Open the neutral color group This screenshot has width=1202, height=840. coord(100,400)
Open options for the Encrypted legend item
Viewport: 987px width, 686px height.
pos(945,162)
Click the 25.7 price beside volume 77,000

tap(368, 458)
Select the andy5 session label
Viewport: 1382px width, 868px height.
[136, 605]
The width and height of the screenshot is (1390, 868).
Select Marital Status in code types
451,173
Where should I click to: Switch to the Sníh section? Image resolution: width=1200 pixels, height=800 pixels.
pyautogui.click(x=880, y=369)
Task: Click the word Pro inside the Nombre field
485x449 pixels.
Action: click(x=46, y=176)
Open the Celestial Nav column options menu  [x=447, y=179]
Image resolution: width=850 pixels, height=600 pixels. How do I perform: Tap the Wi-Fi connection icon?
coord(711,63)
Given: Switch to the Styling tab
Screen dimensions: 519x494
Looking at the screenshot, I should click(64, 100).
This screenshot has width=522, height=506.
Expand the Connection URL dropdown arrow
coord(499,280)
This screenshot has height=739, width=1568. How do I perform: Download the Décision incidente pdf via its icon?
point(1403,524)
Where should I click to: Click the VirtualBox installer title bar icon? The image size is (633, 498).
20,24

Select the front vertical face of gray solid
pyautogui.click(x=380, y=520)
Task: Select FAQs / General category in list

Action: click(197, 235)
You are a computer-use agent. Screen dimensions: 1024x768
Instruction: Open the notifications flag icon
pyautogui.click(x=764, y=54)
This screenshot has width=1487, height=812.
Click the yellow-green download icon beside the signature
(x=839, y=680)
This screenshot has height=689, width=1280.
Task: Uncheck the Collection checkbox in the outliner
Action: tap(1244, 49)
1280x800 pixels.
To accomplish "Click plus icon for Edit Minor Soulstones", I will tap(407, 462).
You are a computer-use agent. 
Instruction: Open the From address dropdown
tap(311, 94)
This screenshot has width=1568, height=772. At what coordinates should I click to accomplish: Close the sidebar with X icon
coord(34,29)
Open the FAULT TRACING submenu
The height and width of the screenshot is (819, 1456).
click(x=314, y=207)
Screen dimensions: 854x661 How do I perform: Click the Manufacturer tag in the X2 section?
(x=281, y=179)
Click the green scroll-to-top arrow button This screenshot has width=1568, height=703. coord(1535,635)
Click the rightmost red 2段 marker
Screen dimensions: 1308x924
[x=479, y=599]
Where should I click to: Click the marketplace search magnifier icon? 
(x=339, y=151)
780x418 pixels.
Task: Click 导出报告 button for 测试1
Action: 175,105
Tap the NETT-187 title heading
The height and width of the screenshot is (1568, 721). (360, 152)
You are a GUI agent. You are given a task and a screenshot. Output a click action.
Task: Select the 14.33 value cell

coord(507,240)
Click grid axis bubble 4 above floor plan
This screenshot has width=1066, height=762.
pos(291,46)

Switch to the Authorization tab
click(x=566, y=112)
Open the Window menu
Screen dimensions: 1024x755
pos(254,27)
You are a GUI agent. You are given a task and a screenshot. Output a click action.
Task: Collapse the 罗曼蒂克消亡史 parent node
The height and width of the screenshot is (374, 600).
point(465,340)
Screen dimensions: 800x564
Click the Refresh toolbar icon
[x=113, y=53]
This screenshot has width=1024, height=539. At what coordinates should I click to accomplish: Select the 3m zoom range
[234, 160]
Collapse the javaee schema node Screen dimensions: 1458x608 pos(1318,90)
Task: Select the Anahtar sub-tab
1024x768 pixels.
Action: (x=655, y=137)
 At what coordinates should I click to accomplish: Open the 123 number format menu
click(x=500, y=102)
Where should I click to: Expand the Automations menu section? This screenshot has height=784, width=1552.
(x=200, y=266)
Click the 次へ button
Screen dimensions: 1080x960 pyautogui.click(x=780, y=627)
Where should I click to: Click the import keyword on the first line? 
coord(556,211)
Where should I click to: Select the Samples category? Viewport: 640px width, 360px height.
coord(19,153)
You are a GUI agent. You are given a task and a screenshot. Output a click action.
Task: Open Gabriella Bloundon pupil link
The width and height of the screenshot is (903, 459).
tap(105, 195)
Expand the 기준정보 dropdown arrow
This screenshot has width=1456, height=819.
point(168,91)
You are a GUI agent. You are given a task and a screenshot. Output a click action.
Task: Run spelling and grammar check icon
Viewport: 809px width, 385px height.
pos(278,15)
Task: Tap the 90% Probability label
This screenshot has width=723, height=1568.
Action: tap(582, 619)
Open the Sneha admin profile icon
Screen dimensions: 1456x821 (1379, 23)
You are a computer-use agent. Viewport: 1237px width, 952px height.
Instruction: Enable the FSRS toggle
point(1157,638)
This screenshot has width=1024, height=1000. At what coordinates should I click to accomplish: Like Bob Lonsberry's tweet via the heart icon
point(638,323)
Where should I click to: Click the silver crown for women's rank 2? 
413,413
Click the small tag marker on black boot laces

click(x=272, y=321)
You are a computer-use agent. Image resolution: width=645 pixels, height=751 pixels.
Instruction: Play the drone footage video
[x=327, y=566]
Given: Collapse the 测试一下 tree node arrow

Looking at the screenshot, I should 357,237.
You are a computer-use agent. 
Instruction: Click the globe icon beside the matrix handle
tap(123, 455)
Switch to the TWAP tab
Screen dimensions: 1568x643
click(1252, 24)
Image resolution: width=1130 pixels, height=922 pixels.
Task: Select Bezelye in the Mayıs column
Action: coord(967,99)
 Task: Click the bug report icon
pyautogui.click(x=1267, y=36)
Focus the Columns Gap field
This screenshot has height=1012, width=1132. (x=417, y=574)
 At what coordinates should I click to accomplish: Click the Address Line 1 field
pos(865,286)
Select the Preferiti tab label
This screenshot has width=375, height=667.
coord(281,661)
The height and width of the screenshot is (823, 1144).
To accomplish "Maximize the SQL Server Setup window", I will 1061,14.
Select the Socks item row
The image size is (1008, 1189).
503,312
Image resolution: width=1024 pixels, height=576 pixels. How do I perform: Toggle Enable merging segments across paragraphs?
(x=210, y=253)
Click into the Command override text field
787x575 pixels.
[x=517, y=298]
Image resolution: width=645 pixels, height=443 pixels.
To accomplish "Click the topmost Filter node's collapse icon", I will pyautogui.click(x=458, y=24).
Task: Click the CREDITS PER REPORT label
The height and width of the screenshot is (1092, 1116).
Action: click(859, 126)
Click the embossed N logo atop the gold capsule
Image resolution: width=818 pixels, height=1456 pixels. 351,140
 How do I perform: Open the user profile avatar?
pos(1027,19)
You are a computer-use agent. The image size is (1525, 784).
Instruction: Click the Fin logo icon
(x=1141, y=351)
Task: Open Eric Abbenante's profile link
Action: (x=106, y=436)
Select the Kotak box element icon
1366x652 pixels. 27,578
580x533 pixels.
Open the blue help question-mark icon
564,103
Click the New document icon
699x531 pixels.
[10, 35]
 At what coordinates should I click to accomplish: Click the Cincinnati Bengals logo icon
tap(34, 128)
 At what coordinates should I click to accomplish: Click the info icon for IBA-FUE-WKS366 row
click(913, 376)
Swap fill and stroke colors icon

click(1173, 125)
......
TASK OBJECTIVE — Revise the material above by changing each "How do I perform" to "How should I perform" and leaving everything else the same.

EXPECTED ANSWER —
Open the neutral color group This screenshot has width=1202, height=840. coord(100,400)
Open options for the Encrypted legend item
Viewport: 987px width, 686px height.
pos(945,162)
Click the 25.7 price beside volume 77,000

tap(368, 458)
Select the andy5 session label
Viewport: 1382px width, 868px height.
[136, 605]
The width and height of the screenshot is (1390, 868).
Select Marital Status in code types
451,173
Where should I click to: Switch to the Sníh section? Image resolution: width=1200 pixels, height=800 pixels.
pyautogui.click(x=880, y=369)
Task: Click the word Pro inside the Nombre field
485x449 pixels.
Action: click(x=46, y=176)
Open the Celestial Nav column options menu  [x=447, y=179]
Image resolution: width=850 pixels, height=600 pixels. How should I perform: Tap the Wi-Fi connection icon?
coord(711,63)
Given: Switch to the Styling tab
Screen dimensions: 519x494
Looking at the screenshot, I should click(64, 100).
This screenshot has width=522, height=506.
Expand the Connection URL dropdown arrow
coord(499,280)
This screenshot has height=739, width=1568. How should I perform: Download the Décision incidente pdf via its icon?
point(1403,524)
Where should I click to: Click the VirtualBox installer title bar icon? The image size is (633, 498).
20,24

Select the front vertical face of gray solid
pyautogui.click(x=380, y=520)
Task: Select FAQs / General category in list

Action: click(197, 235)
You are a computer-use agent. Screen dimensions: 1024x768
Instruction: Open the notifications flag icon
pyautogui.click(x=764, y=54)
This screenshot has width=1487, height=812.
Click the yellow-green download icon beside the signature
(x=839, y=680)
This screenshot has height=689, width=1280.
Task: Uncheck the Collection checkbox in the outliner
Action: tap(1244, 49)
1280x800 pixels.
To accomplish "Click plus icon for Edit Minor Soulstones", I will tap(407, 462).
You are a computer-use agent. 
Instruction: Open the From address dropdown
tap(311, 94)
This screenshot has width=1568, height=772. At what coordinates should I click to accomplish: Close the sidebar with X icon
coord(34,29)
Open the FAULT TRACING submenu
The height and width of the screenshot is (819, 1456).
click(x=314, y=207)
Screen dimensions: 854x661 How should I perform: Click the Manufacturer tag in the X2 section?
(x=281, y=179)
Click the green scroll-to-top arrow button This screenshot has width=1568, height=703. coord(1535,635)
Click the rightmost red 2段 marker
Screen dimensions: 1308x924
[x=479, y=599]
Where should I click to: Click the marketplace search magnifier icon? 
(x=339, y=151)
780x418 pixels.
Task: Click 导出报告 button for 测试1
Action: 175,105
Tap the NETT-187 title heading
The height and width of the screenshot is (1568, 721). (360, 152)
You are a GUI agent. You are given a task and a screenshot. Output a click action.
Task: Select the 14.33 value cell

coord(507,240)
Click grid axis bubble 4 above floor plan
This screenshot has width=1066, height=762.
pos(291,46)

Switch to the Authorization tab
click(x=566, y=112)
Open the Window menu
Screen dimensions: 1024x755
pos(254,27)
You are a GUI agent. You are given a task and a screenshot. Output a click action.
Task: Collapse the 罗曼蒂克消亡史 parent node
The height and width of the screenshot is (374, 600).
point(465,340)
Screen dimensions: 800x564
Click the Refresh toolbar icon
[x=113, y=53]
This screenshot has width=1024, height=539. At what coordinates should I click to accomplish: Select the 3m zoom range
[234, 160]
Collapse the javaee schema node Screen dimensions: 1458x608 pos(1318,90)
Task: Select the Anahtar sub-tab
1024x768 pixels.
Action: (x=655, y=137)
 At what coordinates should I click to accomplish: Open the 123 number format menu
click(x=500, y=102)
Where should I click to: Expand the Automations menu section? This screenshot has height=784, width=1552.
(x=200, y=266)
Click the 次へ button
Screen dimensions: 1080x960 pyautogui.click(x=780, y=627)
Where should I click to: Click the import keyword on the first line? 
coord(556,211)
Where should I click to: Select the Samples category? Viewport: 640px width, 360px height.
coord(19,153)
You are a GUI agent. You are given a task and a screenshot. Output a click action.
Task: Open Gabriella Bloundon pupil link
The width and height of the screenshot is (903, 459).
tap(105, 195)
Expand the 기준정보 dropdown arrow
This screenshot has width=1456, height=819.
point(168,91)
You are a GUI agent. You are given a task and a screenshot. Output a click action.
Task: Run spelling and grammar check icon
Viewport: 809px width, 385px height.
pos(278,15)
Task: Tap the 90% Probability label
This screenshot has width=723, height=1568.
Action: tap(582, 619)
Open the Sneha admin profile icon
Screen dimensions: 1456x821 (1379, 23)
You are a computer-use agent. Viewport: 1237px width, 952px height.
Instruction: Enable the FSRS toggle
point(1157,638)
This screenshot has width=1024, height=1000. At what coordinates should I click to accomplish: Like Bob Lonsberry's tweet via the heart icon
point(638,323)
Where should I click to: Click the silver crown for women's rank 2? 
413,413
Click the small tag marker on black boot laces

click(x=272, y=321)
You are a computer-use agent. Image resolution: width=645 pixels, height=751 pixels.
Instruction: Play the drone footage video
[x=327, y=566]
Given: Collapse the 测试一下 tree node arrow

Looking at the screenshot, I should 357,237.
You are a computer-use agent. 
Instruction: Click the globe icon beside the matrix handle
tap(123, 455)
Switch to the TWAP tab
Screen dimensions: 1568x643
click(1252, 24)
Image resolution: width=1130 pixels, height=922 pixels.
Task: Select Bezelye in the Mayıs column
Action: coord(967,99)
 Task: Click the bug report icon
pyautogui.click(x=1267, y=36)
Focus the Columns Gap field
This screenshot has height=1012, width=1132. (x=417, y=574)
 At what coordinates should I click to accomplish: Click the Address Line 1 field
pos(865,286)
Select the Preferiti tab label
This screenshot has width=375, height=667.
coord(281,661)
The height and width of the screenshot is (823, 1144).
To accomplish "Maximize the SQL Server Setup window", I will 1061,14.
Select the Socks item row
The image size is (1008, 1189).
503,312
Image resolution: width=1024 pixels, height=576 pixels. How should I perform: Toggle Enable merging segments across paragraphs?
(x=210, y=253)
Click into the Command override text field
787x575 pixels.
[x=517, y=298]
Image resolution: width=645 pixels, height=443 pixels.
To accomplish "Click the topmost Filter node's collapse icon", I will pyautogui.click(x=458, y=24).
Task: Click the CREDITS PER REPORT label
The height and width of the screenshot is (1092, 1116).
Action: click(859, 126)
Click the embossed N logo atop the gold capsule
Image resolution: width=818 pixels, height=1456 pixels. 351,140
 How should I perform: Open the user profile avatar?
pos(1027,19)
You are a computer-use agent. The image size is (1525, 784).
Instruction: Click the Fin logo icon
(x=1141, y=351)
Task: Open Eric Abbenante's profile link
Action: (x=106, y=436)
Select the Kotak box element icon
1366x652 pixels. 27,578
580x533 pixels.
Open the blue help question-mark icon
564,103
Click the New document icon
699x531 pixels.
[10, 35]
 At what coordinates should I click to accomplish: Click the Cincinnati Bengals logo icon
tap(34, 128)
 At what coordinates should I click to accomplish: Click the info icon for IBA-FUE-WKS366 row
click(913, 376)
Swap fill and stroke colors icon

click(1173, 125)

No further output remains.